Сама она не знала, на что сейчас решалась. Следующей ночью будет первая выставка, на которую ей не прислали приглашение. Почтальон, передавая корреспонденцию, стыдливо отвёл глаза – будто мог знать! Хотя, наверное, не выдержал взгляда Марии, как и все.
И даже пустота вместо позолоченного конверта с восковой печатью галереи казалась смущённой. Это было невозможно, а Мария знала – да, и пустота может стыдиться, если посмотреть на неё под правильным углом.
Художница лишь смиренно положила ладони на стол и откинулась на спинку стула:
– Вот как.
Она предчувствовала и этот стыдливый взгляд почтальона, и пустоту на месте конверта. К тому моменту нависшая над фигурой художницы общественная немилость ощущалась на кончиках волос, горьковатым привкусом на языке, сухостью в глазах. Жаль, саму немилость Мария не могла предвидеть так же, как пустоту на месте конверта.
Это было два дня назад, до выставки оставался ещё один день. Могли ли Марии выслать приглашение позже, уверенные в её согласии? А забыть? А мог ли заветный конверт затеряться? Если бы Мария тешила себя столь нелепыми надеждами, значит, всё это время она носила корону гения как самозванка.

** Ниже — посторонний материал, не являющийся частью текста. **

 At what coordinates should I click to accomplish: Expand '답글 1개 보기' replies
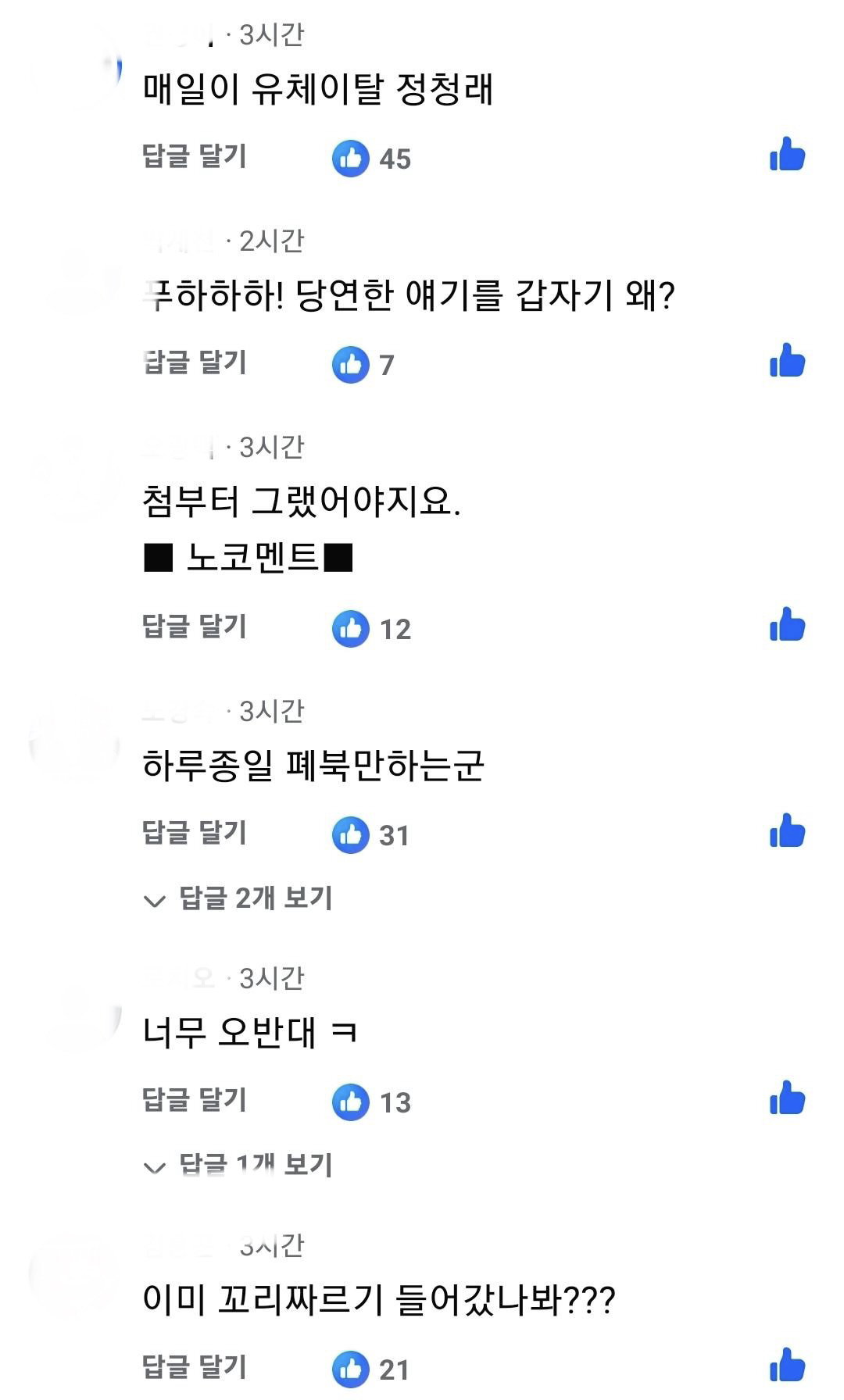pos(238,1166)
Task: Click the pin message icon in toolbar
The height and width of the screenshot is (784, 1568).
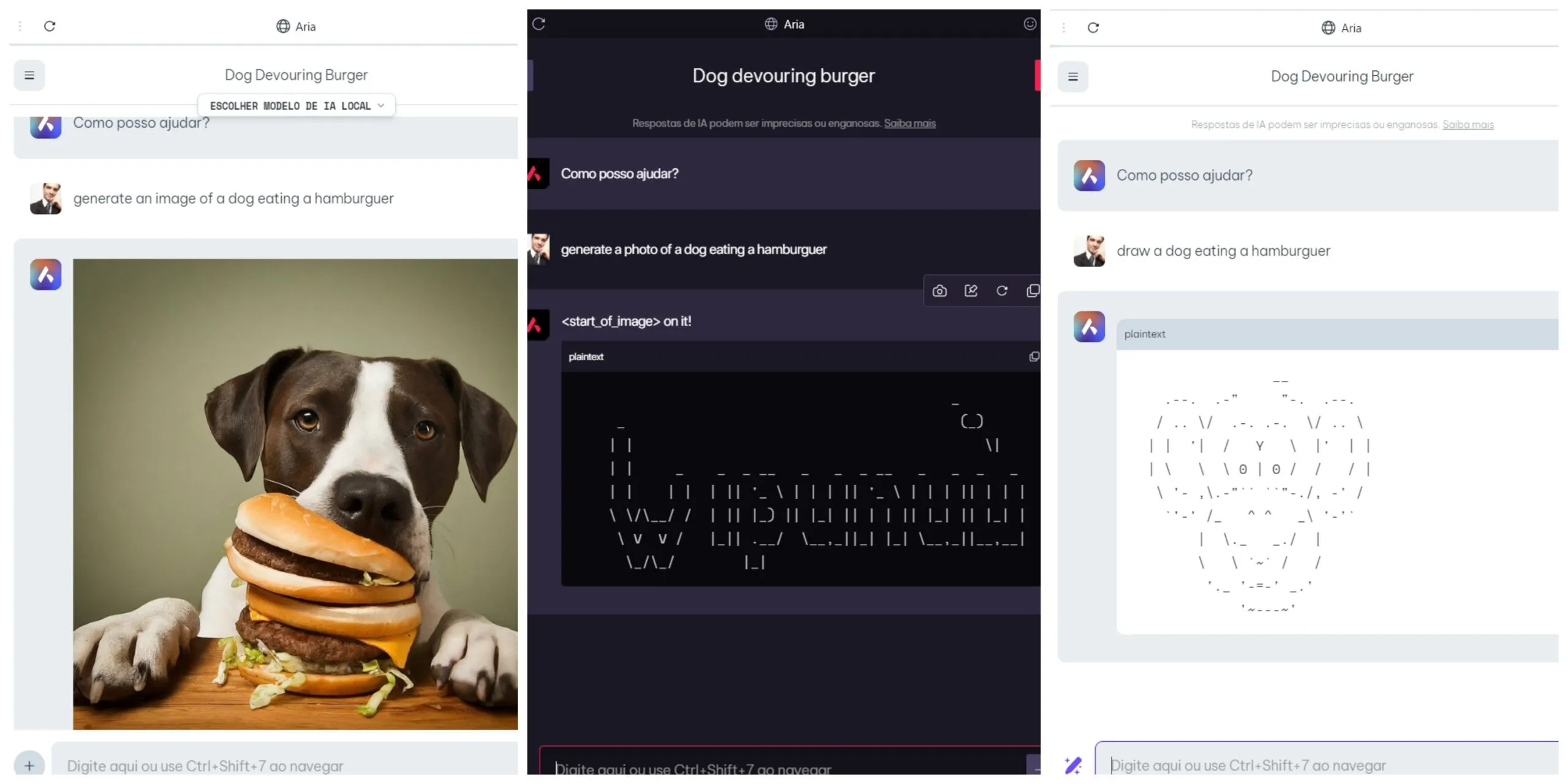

Не дрогнув лицом, художница поднялась с кушетки. Подошла к столу, на котором по-прежнему тлела эта стыдливая пустота, сняла кольца с пальцев. Те звякнули быстро и как-то украдкой, может быть, тоже боялись Марии. Она смотрела на стол тем же тяжёлым взглядом, будто пыталась вскрыть его нутро, смотрела долго, всё сильнее хмурясь. В какой-то момент свет в комнате поблёк, и в этом было нечто зловещее, но не как бывает зловещей темнота – страшно стало от того, что даже неодушевлённый свет ощущал приближение чего-то громадного, неизбежного.
В ящике лежал пузырёк. Мария это знала. Она не помнила, как оказалась в аптеке, но, когда очнулась, точно знала, за чем пришла. За пузырьком, который теперь маняще лежал в столе, стоило только руку протянуть. Мария сжала пальцы до побеления, рука задрожала, но не поддалась. Свет мигал. Боролись две воли.
Наконец, Мария выдохнула и ласково стукнула стол кулаком, который уже не трясся. Как она хотела уйти ярко, скандально, оставив дыру в сердцах людей! Чтобы стыдились, чтобы винили себя, чтобы вспоминали годы и годы спустя. Но допустить даже намерение навредить себе не могла, это было бы сотрясающим воздух святотатством: умышленно оборвать жизнь гения. Такого права не было даже у неё.
Была ли это воля к жизни или неземная гордость, но она победила, и пузырёк остался лежать в тёмном ящике.